Taking this step by step:

long __res; //some variable

__asm__ volatile (
"movl $244, %%eax;"

... system calls for 32-bit x86 Linux are selected by the value in %eax. This is the number of the get_thread_area syscall. See arch/x86/include/asm/unistd_32.h (in recent kernels at least) for the list of syscall numbers. (Note: syscall numbers are not the same between 32-bit and 64-bit.)

"movl %1, %%ebx;"
"movl %2, %%ecx;"
"movl %3, %%edx;"

... parameters to system calls are passed in registers. For 32-bit x86, up to five parameters are passed in registers, in the order %ebx, %ecx, %edx, %esi, %edi (the 6th argument, for the few syscalls that need it, is passed on the user stack). %1, %2, %3 refer to the 2nd, 3rd and 4th items mentioned in the "constraints" for the inline assembler (see below).

(This seems slightly odd, by the way: the get_thread_area syscall only needs one argument...)

"int $0x80;"

... invokes the syscall.

"movl %%eax,%0"

... syscalls return a result in %eax; the %0 refers to the first item mentioned in the constraints.

: "=m" (__res) //from here can't understand

... "constraints" tell gcc where it can put the input and output values that are used and produced by the inline assembler block. This first section (after the first :) is for outputs. "=m" here says that __res should be held in memory ("m") and that it is write-only, i.e. any previous value will be overwritten ("="). Operands in constraints can be referred to by numbers in the inline assembly block (e.g. %0), starting from 0 for the first to appear.

: "m" (a), "m" (b) , "m" (c)

... this next section is for inputs. This says that they will all be placed in memory.

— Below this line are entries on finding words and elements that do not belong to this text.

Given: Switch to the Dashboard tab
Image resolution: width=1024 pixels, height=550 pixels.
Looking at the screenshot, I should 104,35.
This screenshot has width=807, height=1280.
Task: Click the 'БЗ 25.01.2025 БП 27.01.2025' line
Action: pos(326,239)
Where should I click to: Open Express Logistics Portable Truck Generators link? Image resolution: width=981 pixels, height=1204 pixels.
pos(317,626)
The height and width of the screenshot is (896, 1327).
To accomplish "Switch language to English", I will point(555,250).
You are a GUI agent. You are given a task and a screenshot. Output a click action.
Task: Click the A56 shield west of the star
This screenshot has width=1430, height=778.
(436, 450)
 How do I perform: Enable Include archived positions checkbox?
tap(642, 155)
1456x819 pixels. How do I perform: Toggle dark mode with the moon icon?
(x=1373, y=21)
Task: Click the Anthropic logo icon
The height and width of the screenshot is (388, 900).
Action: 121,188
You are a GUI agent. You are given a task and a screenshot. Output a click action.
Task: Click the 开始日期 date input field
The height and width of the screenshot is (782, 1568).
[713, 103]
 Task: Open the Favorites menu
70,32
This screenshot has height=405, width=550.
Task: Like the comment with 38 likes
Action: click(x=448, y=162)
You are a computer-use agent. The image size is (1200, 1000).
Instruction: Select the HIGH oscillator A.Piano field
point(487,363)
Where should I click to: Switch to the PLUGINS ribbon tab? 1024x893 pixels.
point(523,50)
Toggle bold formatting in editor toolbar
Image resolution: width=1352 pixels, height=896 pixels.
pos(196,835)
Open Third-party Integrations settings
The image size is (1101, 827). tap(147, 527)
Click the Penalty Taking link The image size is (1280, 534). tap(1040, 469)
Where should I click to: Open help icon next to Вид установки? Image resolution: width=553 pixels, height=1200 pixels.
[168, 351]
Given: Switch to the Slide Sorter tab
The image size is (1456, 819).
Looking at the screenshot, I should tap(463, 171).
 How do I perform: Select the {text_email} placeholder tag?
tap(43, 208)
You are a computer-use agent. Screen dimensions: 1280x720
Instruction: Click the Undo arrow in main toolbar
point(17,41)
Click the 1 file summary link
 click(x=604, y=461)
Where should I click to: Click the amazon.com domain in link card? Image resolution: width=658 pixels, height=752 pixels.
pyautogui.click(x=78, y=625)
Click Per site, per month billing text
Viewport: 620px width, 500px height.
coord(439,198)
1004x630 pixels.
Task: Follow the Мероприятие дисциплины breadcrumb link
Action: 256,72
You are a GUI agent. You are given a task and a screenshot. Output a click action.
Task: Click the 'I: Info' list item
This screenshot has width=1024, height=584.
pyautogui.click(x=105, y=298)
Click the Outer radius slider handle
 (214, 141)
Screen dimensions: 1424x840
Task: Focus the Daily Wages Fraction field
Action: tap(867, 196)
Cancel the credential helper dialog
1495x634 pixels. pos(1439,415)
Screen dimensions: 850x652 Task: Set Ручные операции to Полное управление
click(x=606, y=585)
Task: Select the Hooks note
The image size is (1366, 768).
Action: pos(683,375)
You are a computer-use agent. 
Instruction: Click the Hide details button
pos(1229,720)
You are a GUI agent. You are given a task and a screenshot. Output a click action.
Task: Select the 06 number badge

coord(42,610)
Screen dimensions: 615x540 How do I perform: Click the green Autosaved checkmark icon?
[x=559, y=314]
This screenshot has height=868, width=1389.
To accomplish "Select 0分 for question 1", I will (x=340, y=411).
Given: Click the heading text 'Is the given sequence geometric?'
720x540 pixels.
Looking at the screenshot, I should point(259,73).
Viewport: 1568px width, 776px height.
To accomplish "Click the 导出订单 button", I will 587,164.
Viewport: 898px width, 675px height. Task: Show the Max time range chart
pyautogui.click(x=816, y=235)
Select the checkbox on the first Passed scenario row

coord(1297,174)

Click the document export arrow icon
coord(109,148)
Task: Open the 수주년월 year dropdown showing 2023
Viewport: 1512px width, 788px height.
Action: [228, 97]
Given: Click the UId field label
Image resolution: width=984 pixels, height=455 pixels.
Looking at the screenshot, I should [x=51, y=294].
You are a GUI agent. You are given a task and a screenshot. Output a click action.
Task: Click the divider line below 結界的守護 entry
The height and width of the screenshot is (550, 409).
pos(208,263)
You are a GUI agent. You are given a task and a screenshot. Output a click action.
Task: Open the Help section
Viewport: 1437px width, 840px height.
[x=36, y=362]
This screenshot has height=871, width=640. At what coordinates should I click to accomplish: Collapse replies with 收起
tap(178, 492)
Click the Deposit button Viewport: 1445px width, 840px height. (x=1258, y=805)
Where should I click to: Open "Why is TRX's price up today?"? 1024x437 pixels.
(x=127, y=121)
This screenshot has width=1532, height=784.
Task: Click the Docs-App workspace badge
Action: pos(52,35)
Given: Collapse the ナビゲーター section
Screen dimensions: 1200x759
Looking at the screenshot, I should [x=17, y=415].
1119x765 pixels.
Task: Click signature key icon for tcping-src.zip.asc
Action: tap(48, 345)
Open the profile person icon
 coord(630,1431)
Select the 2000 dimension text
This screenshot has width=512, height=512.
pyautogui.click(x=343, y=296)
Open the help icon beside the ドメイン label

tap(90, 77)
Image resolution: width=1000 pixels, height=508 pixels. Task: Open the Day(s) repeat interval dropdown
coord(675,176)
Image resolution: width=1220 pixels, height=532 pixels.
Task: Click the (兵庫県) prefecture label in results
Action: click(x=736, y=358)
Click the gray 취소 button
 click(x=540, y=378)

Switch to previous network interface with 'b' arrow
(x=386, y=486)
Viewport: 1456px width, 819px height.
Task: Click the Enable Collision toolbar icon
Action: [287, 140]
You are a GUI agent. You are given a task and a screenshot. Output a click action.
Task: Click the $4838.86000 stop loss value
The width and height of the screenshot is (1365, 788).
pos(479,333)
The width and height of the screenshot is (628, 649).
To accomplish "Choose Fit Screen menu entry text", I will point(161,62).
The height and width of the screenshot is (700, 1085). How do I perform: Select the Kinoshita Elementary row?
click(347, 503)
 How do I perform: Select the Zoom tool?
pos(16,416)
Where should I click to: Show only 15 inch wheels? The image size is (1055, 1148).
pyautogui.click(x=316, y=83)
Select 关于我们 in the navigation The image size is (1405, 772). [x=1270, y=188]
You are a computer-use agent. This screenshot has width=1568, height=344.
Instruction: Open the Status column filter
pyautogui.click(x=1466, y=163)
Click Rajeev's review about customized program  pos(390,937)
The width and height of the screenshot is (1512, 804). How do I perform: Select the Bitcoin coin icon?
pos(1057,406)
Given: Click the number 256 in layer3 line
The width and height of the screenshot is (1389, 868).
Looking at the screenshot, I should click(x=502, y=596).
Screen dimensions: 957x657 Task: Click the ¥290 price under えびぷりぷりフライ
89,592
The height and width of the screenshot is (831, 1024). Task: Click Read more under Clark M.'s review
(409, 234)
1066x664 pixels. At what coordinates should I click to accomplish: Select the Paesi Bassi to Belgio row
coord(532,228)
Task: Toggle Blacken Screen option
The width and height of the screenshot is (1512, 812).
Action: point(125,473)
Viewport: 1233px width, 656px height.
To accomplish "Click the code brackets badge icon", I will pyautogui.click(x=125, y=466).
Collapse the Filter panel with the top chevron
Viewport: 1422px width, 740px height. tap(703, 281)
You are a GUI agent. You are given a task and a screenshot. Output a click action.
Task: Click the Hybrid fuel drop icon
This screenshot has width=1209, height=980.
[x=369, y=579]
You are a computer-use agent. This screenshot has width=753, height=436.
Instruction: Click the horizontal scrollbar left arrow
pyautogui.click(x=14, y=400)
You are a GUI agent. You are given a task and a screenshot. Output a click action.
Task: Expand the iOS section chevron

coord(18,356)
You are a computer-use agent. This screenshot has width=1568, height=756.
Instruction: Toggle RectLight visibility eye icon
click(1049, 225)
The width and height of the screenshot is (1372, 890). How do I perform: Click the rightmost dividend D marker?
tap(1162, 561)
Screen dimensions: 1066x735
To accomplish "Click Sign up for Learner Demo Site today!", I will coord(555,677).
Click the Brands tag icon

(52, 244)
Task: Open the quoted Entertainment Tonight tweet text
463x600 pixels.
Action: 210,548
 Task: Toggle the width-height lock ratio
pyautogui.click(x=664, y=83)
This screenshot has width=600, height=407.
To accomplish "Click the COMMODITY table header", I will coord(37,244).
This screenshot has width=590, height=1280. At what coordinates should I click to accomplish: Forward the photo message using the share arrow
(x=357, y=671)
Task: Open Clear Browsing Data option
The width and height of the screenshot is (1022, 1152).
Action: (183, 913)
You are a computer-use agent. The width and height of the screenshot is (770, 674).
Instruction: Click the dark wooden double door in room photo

: "%eax","%ebx","%ecx", "%edx",

... this final section indicates "clobbered" registers, i.e. those that will be overwritten as a result of code inside the inline assembler block. GCC will put the inline assembler block into the middle of other code that it generates, but it doesn't know what the instructions inside the block actually do - so you have to tell it that any values that may have been in those registers before the block will no longer be valid afterwards.